By Dave Savini

(CBS) — She was forced to pay hundreds of dollars for a red-light camera ticket that was not hers.

It was a case of mistaken identity. When she reached out to 2 Investigator Dave Savini for help, he discovered state debt collectors are wrongly fining thousands of people.

Gabriela Martinez says her first red-light ticket came in 2016, after a red-light camera in Aurora recorded a vehicle turning right on red without coming to a stop first.

But the vehicle caught on camera was not owned by Martinez.

“I got a letter from the state letting me know they were intercepting my wages,” Martinez says.

A collection agency hired by the Illinois Comptroller’s Office took $290 from her pay check, as part of a debt-recovery program the state handles for local governments.

“I’m telling them this is not me,” Martinez recalls.

After three months of trying to clear it up, she called the 2 Investigators for help.

It took the investigative unit less than 20 minutes to figure out the car that blew the red light did not belong to Gabriela Martinez — and neither did the license plate.

Then the investigative team tracked down the vehicle that did blow the light — and its owner, Gabriela Hernandez.

“I feel really awful about it,” Henandez says.

Here is how the mixup occurred: Gabriela Hernandez is the motorist who should have been fined. Gabriela Martinez at one time had the same name — Gabriel Hernandez – until she got married three years ago.

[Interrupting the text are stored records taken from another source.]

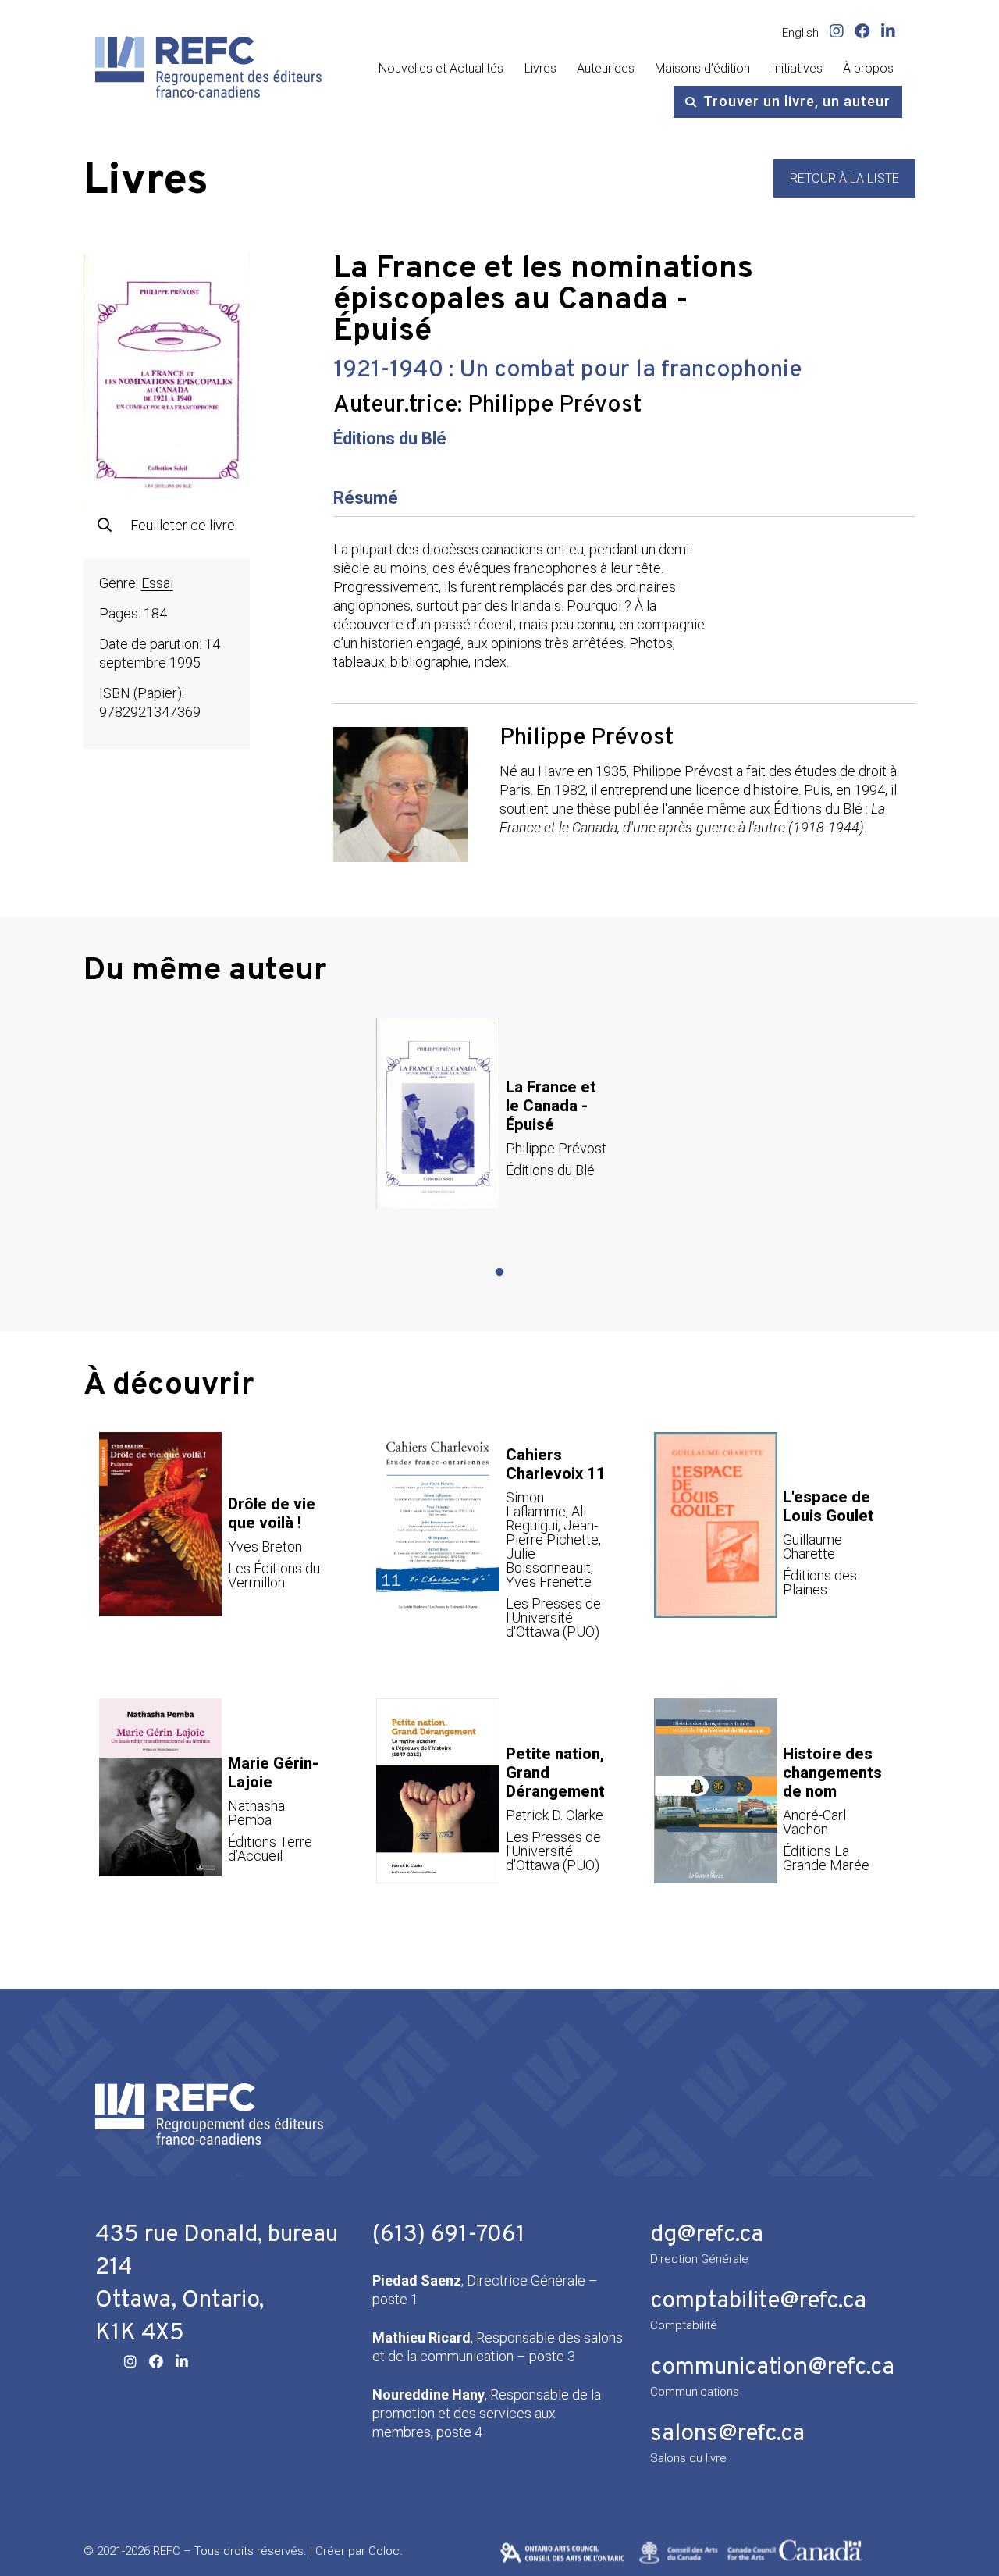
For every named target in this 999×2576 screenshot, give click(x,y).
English (800, 33)
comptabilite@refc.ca (758, 2301)
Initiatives (797, 68)
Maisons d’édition (702, 68)
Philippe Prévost (555, 405)
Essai (157, 583)
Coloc (384, 2551)
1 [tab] (499, 1273)
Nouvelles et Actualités (441, 68)
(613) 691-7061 (448, 2235)
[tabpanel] (499, 1128)
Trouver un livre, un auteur (797, 101)
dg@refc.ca (706, 2235)
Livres (540, 68)
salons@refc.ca (727, 2434)
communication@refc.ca (772, 2367)
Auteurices (606, 68)
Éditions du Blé (389, 438)
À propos (868, 68)
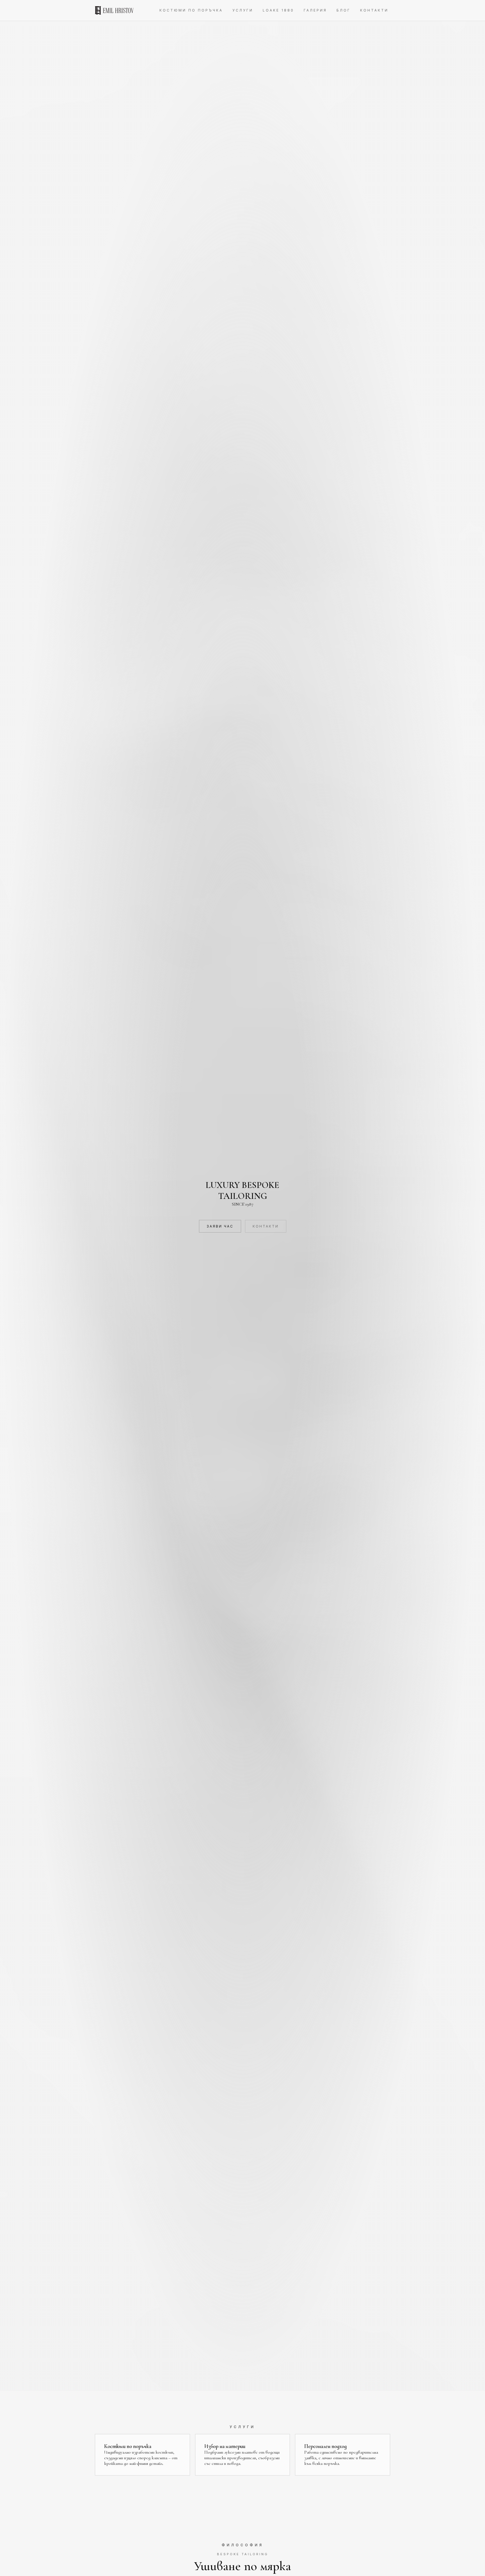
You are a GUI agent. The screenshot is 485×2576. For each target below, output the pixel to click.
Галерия (315, 10)
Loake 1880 (278, 10)
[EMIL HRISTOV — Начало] (114, 10)
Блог (344, 10)
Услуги (242, 10)
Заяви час (220, 1226)
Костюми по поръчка (191, 10)
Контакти (374, 10)
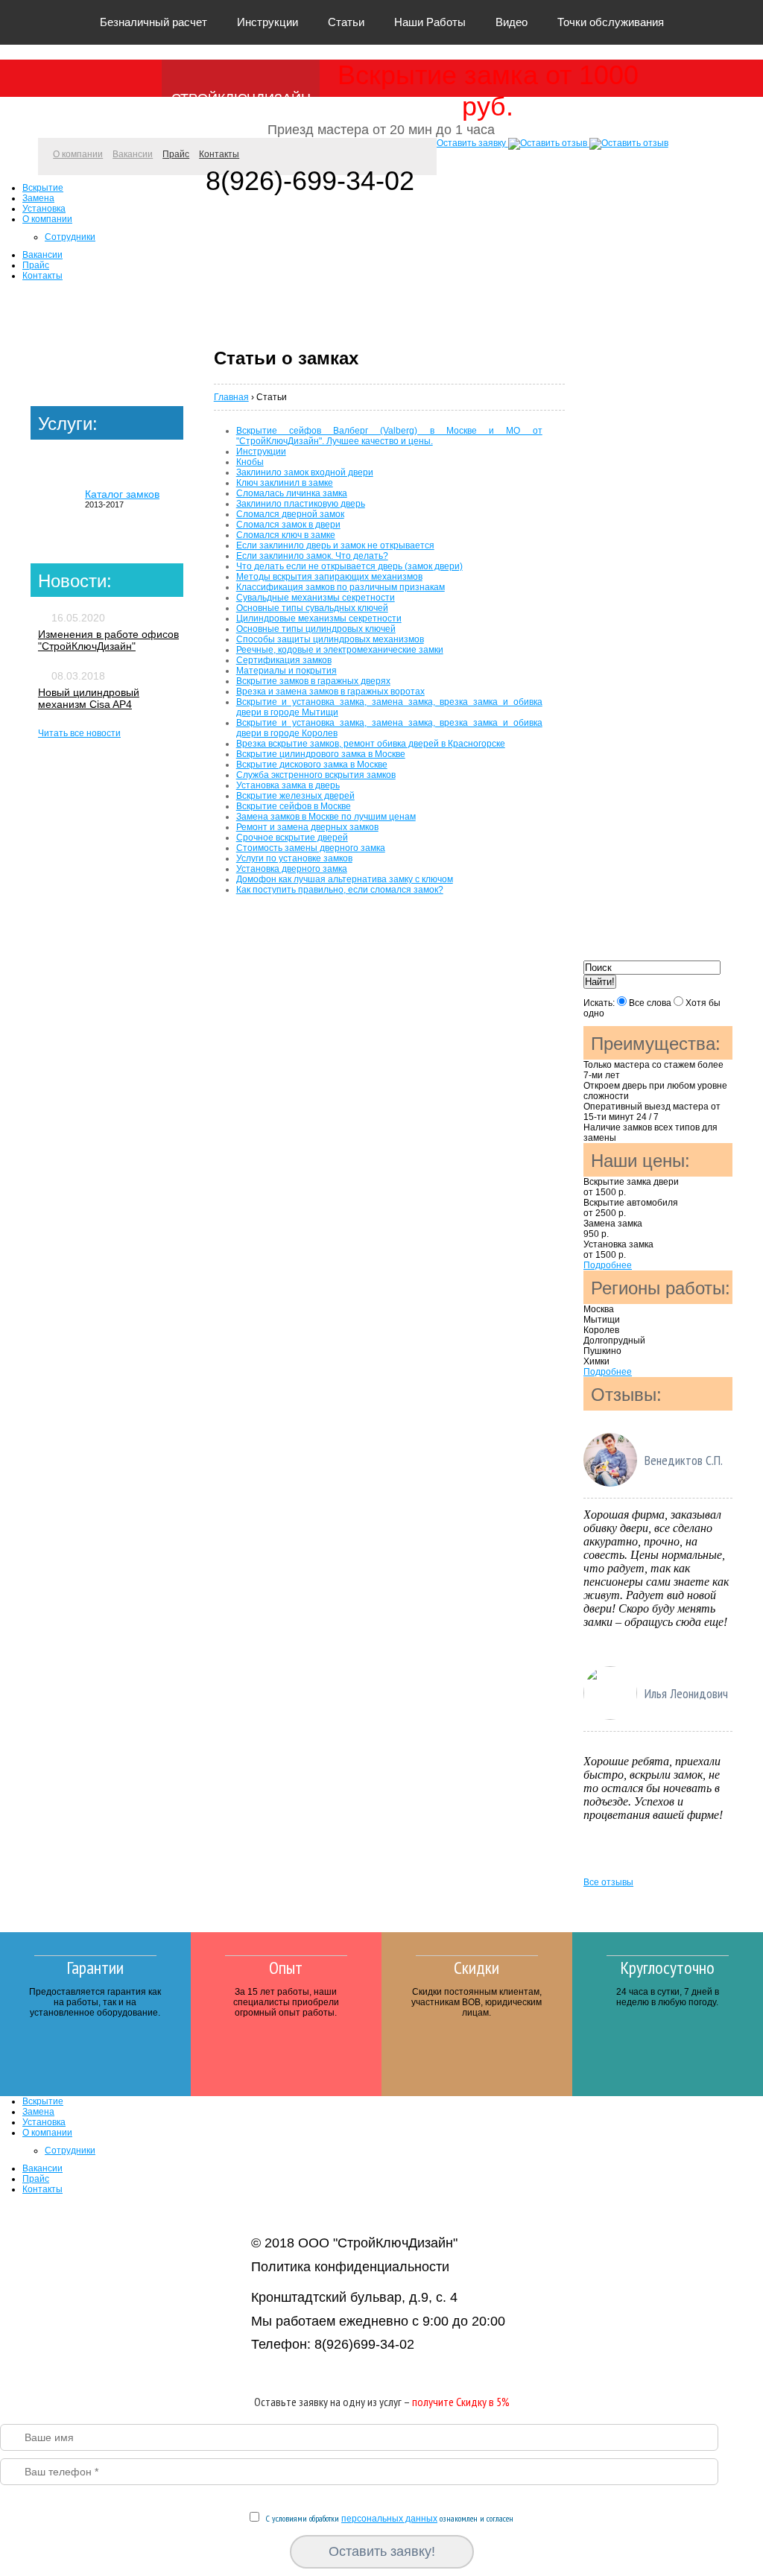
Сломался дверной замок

The 2 Investigators found this name mix-up is one of nearly 5,000 Illinois debt recovery cases, since 2016, in which the wrong people had their wages and tax returns garnished by mistake.

The Gabriela Hernandez whose car was recorded by the red-light camera said she never received the red light ticket, which originally was sent by the City of Aurora. When the city did not get a payment from her, the debt went to the state for collection.

She now has to pay the ticket and late fees, too.

After CBS 2’s investigation, Gabriela Martinez was let off the hook and is getting her money back.

“That is awesome,” she says.  “I was like, I’m just going to take the loss, but then you happened.”

Martinez says when she appealed the state debt, she did not hear back. The notice did not have a phone number for her to follow up.

The Illinois Comptroller’s Office, in a statement, thanked CBS 2 for bringing this to their attention. They fixed the case for Martinez and added a phone number to all new debt collection notices.